Stored data:
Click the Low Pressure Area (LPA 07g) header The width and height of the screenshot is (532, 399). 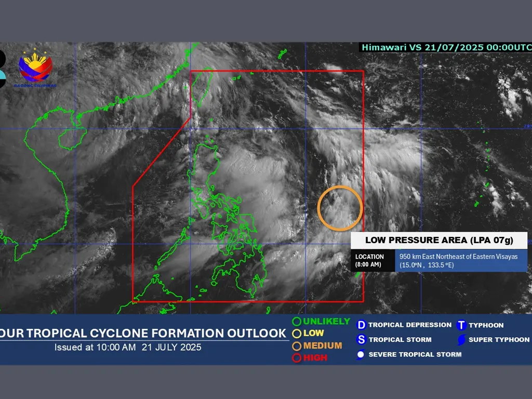pyautogui.click(x=439, y=240)
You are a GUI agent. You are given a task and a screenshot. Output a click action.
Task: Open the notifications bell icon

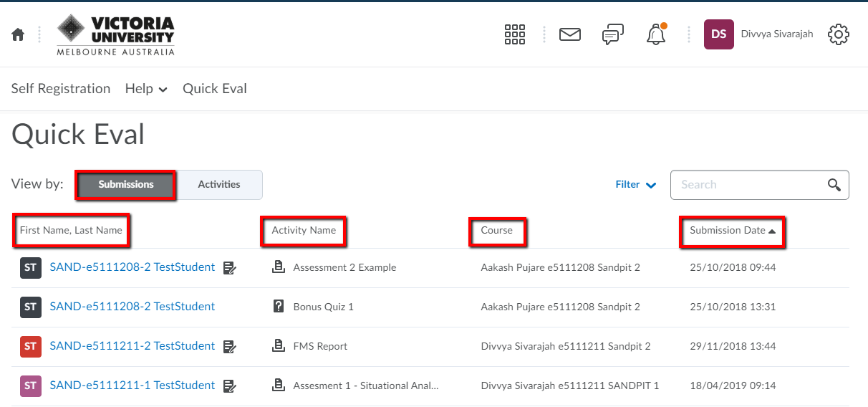(655, 34)
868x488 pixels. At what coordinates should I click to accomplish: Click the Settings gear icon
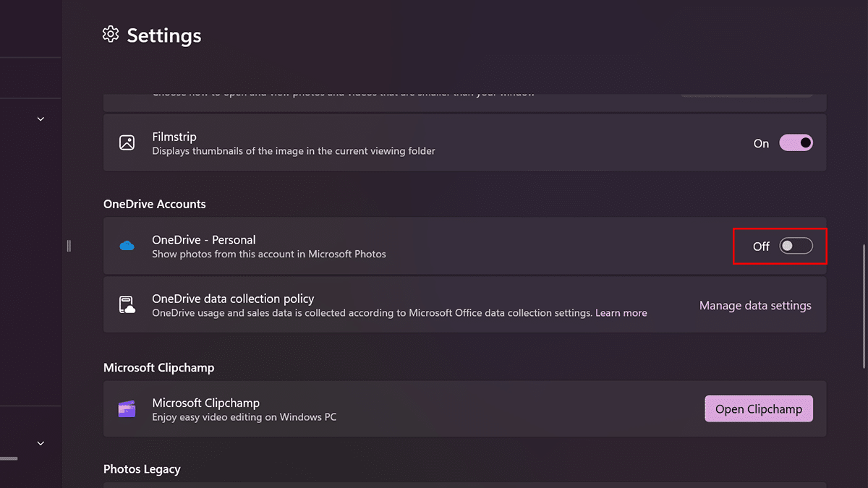click(x=110, y=35)
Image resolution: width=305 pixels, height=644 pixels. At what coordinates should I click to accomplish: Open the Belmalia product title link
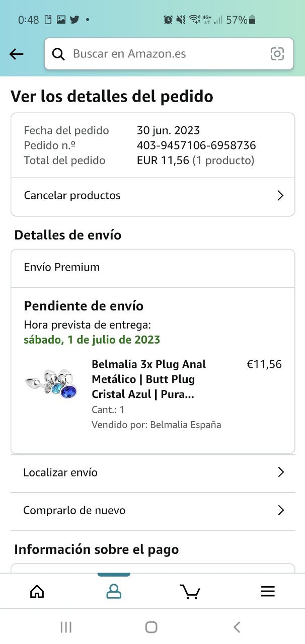click(149, 379)
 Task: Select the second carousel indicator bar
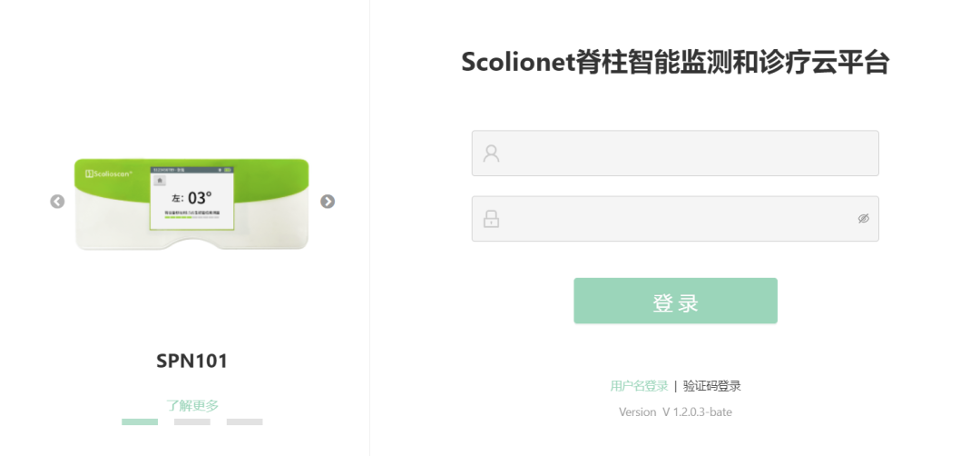[x=192, y=421]

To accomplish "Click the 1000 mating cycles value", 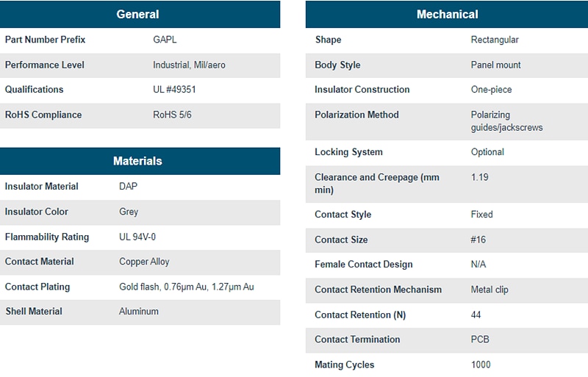I will click(x=481, y=365).
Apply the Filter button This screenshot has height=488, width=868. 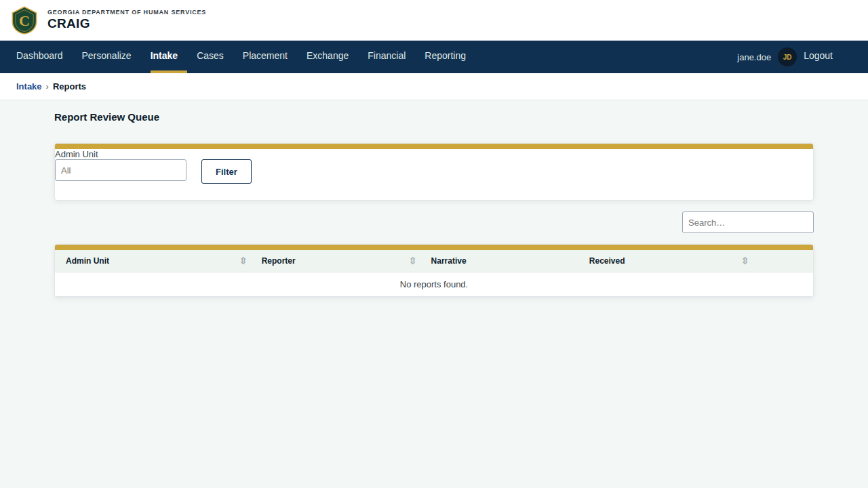[226, 171]
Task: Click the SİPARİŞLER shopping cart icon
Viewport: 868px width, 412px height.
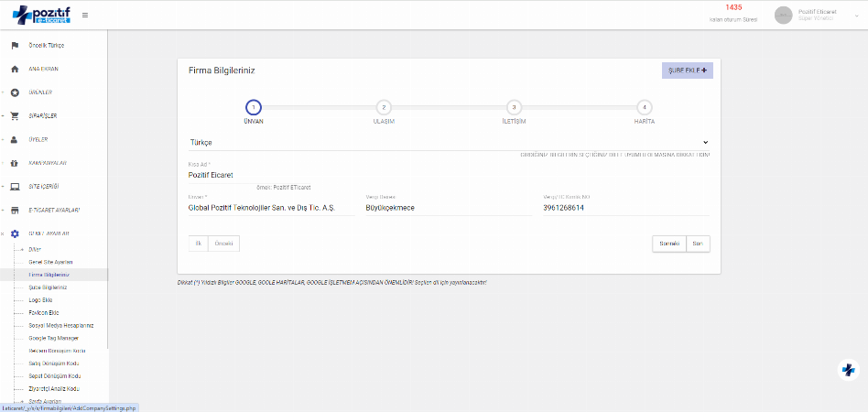Action: pos(15,116)
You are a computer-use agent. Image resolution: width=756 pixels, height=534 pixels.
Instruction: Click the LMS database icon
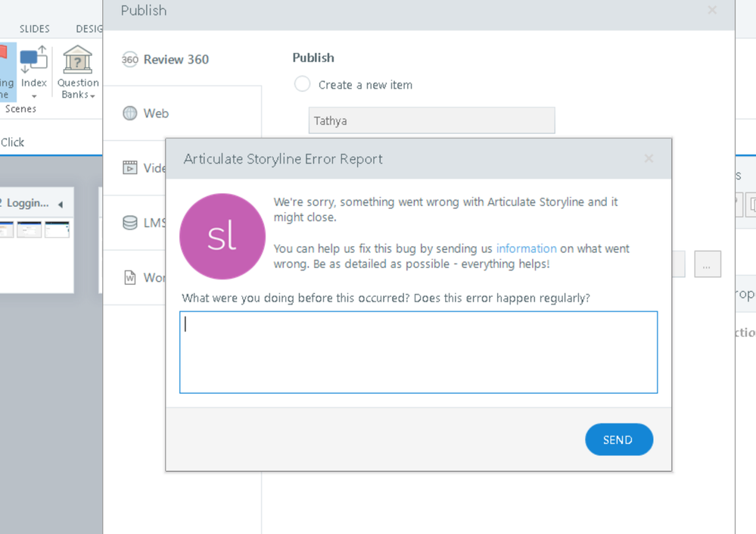tap(130, 223)
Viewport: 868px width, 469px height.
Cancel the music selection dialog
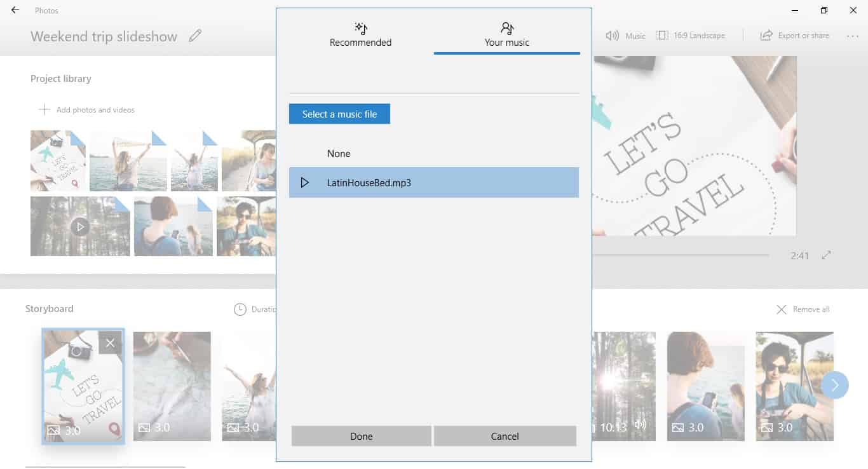(505, 436)
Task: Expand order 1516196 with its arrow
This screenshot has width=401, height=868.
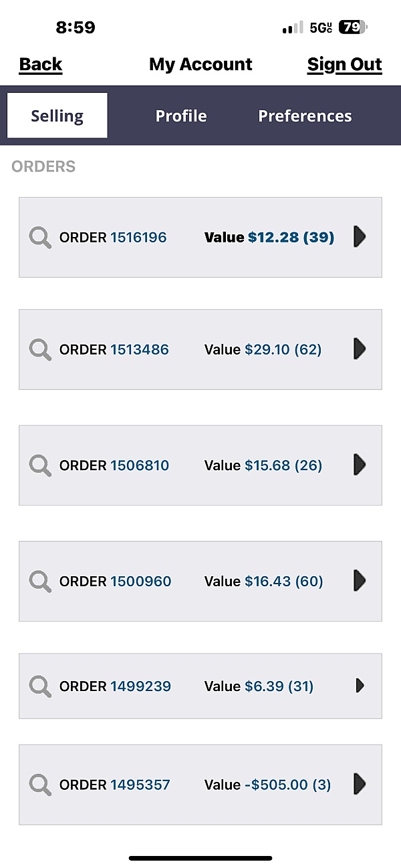Action: coord(360,236)
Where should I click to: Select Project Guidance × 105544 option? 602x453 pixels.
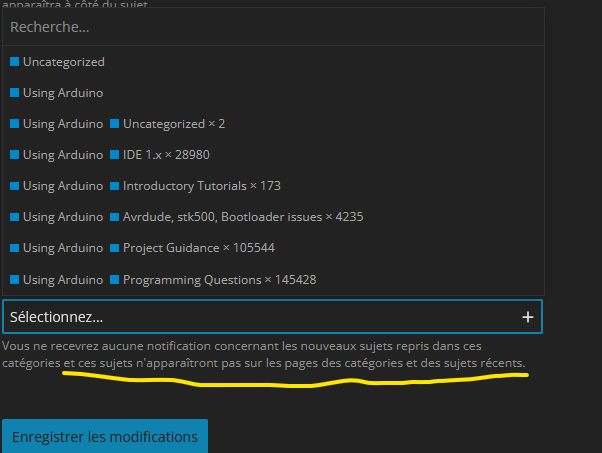[273, 248]
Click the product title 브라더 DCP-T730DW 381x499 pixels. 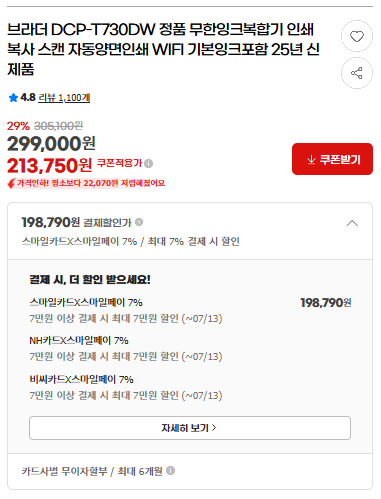coord(163,49)

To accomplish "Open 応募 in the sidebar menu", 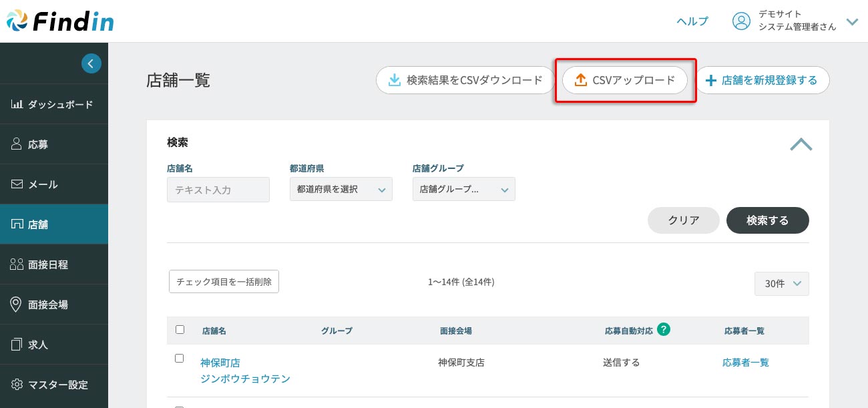I will (38, 144).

Task item: Print, word for word, the lines above that run from the line containing "You are a computer-use" to the line containing "Task: Expand order 1516196 with its arrow", both included. Keep the pictures out.

Task answer:
You are a computer-use agent. Image resolution: width=756 pixels, height=534 pixels.
Instruction: Click the LMS database icon
tap(130, 223)
Viewport: 868px width, 469px height.
Cancel the music selection dialog
(505, 436)
Task: Expand order 1516196 with its arrow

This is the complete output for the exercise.